Although various researches have been conducted about the evolution of signs in Italy across different geographic areas (diatopic changings) and time (diachronic changings), a national corpus has never been developed before the PRIN project (Research Project of National Interest). The project was financed by the Ministry for Education, University and Research in November 2008. It lasted two years and was created with the partnership of three universities: University of Urbino (then moved to La Sapienza University of Rome), Ca’ Foscari University of Venice and Bicocca University of Milan.
One of the main results of this project was the creation of the first national Corpus of LIS. The LIS Corpus is based on video recordings saved in high quality: mpg2. The large quantity of videos collected and the representative variations of signers recorded were very important factors, in order to obtain accurate analyses. Moreover, geographic and social factors have been taken into account to build the corpus. The data was recorded among 10 cities, covering the Northern, Southern and Central part of Italy: Turin, Milan, Brescia, Bologna, Florence, Rome, Salerno, Bari, Catanzaro, and Ragusa. For the purposes of the project, only deaf people were involved in the research and no other people linked to the Deaf society and culture were included, such as the hearing families of Deaf people or their interpreters. However, not only native signers were considered (native signers are between 5% and 10% of Deaf people in Italy), but also Deaf signers who mainly used LIS in everyday communication, despite having learnt sign language later on in life. Other social factors that were taken into account were: gender, deafness in families, type of school attended, educational level, lifestyles with respect to the city or country where they live, and social status (in hearing communities and among Deaf people).
An average of 18 participants was selected for each city and divided into three groups: 6 for the young group, 6 for the middle-aged group, and 6 for the old group. During the recording of videos, only Deaf researchers or collaborators took part to the recording session in order to minimize the effect of the paradox of the author participant, namely the influence of the researchers relating to the linguistic choices of the signers. Furthermore, the session took place in locations which were familiar and commonly frequented by the Deaf informants, in order to avoid an uncomfortable atmosphere and to allow more spontaneous productions.
Four different types of data have been recorded: spontaneous conversations, individual narrations, dialogues, and picture-naming.The section of spontaneous conversation involved three Deaf people and lasted about 45 minutes. Free conversations are good resources for the collection of frequent linguistic structures, but they are less useful to investigate the occurrence of specific constructions in that they lack negative evidence. Individual narrations consisted in an individual story telling which lasted only a few minutes. The signer was sitting in front of another participant. The function of the second participant was to avoid anxiety during the performance due to the presence of the camera, and to make the narration look more spontaneous.The third section aimed at investigating the production of questions. Therefore, participants were invited to ask each other questions to gain detailed descriptions of a car accident. Although these types of productions are not completely spontaneous, (in that there is a guide-line to follow), this task is useful for the elicitation of specific linguistic structures, as in this case wh-questions.During the fourth task, participants were asked to provide the sign(s) for some pictures in order to explore linguistic variation among signers coming due to socio-linguistic variables such as age and geographic origins. When undertaking this task, signers were asked to produce all the signs they knew to refer to the same picture. The pictures belonged to different semantic fields: colours, months, family words, compounds, words without signs, classifiers, signs expressed through dactylology (hand alphabet), initialized signs, diachronically evolved signs and diatopically evolved signs.
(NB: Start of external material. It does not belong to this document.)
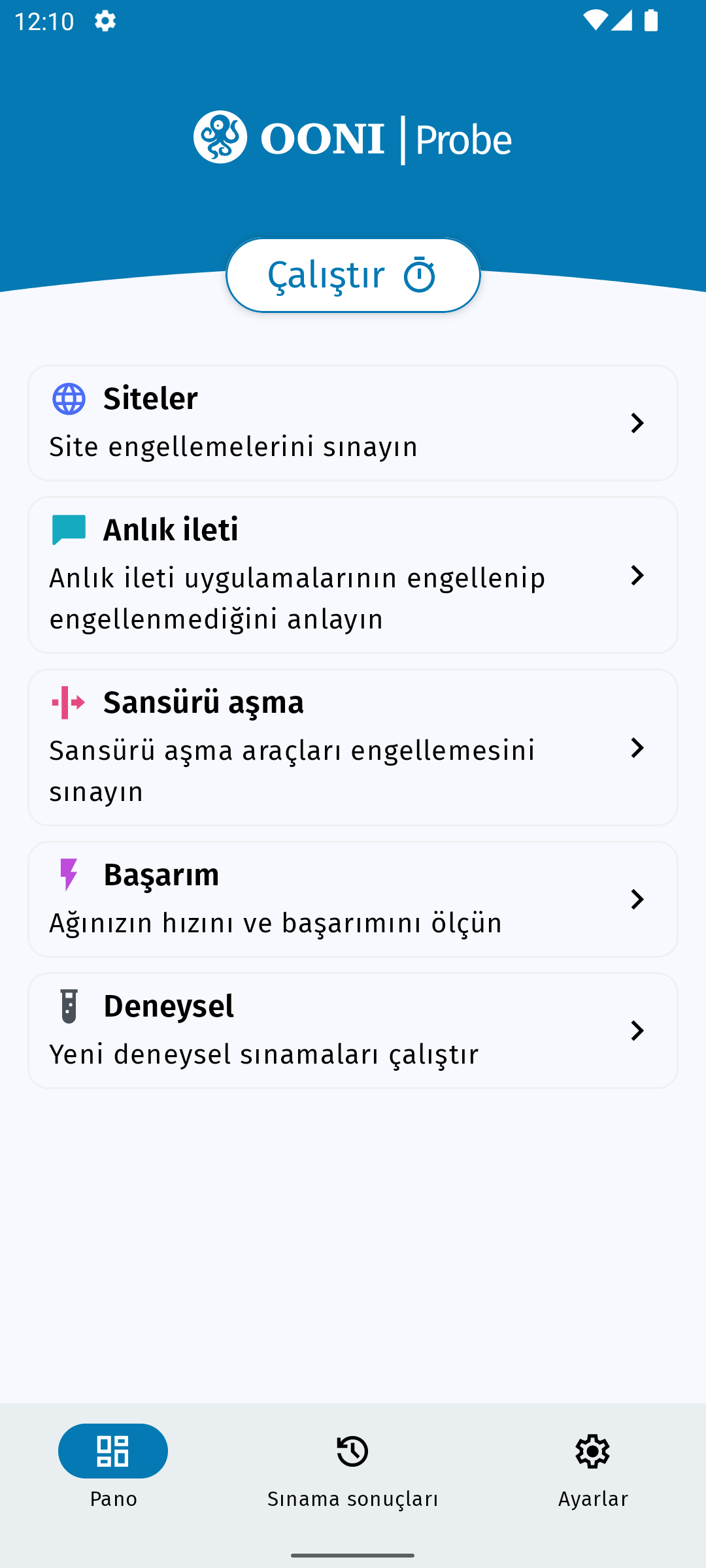Open Anlık ileti details via chevron
Screen dimensions: 706x1568
coord(637,576)
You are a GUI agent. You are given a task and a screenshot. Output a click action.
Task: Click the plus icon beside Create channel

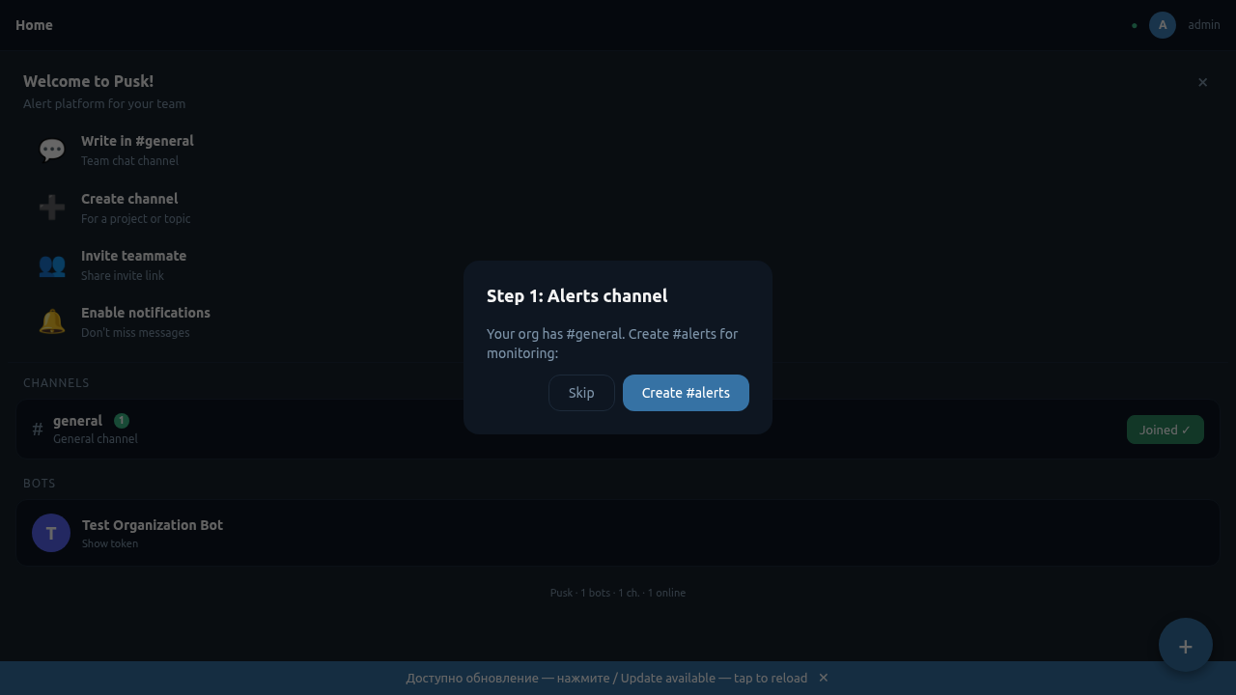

The data were annotated in a separate file through a specific software called ELAN.
Figure: ELAN dialog box (recreated from Mantovan, 2015: 111)
ELAN is a piece of software created at the Max Planck Institute in Nijmegen, Netherlands. It can be used with several operating systems and it can be downloaded for free. ELAN allows the simultaneous analysis of four videos in the video viewer. Linguistic information can be hierarchically organised in the tier panel and then, inserted in the annotation panel with personal classifications, depending on the specific research interests. In the upper right corner, the tabs panel allows users to visualize the annotations in various format and to modify the volume and rate of the videos. When the annotation was concluded, the data have been exported to Excel to run the statistical analysis of the corpus.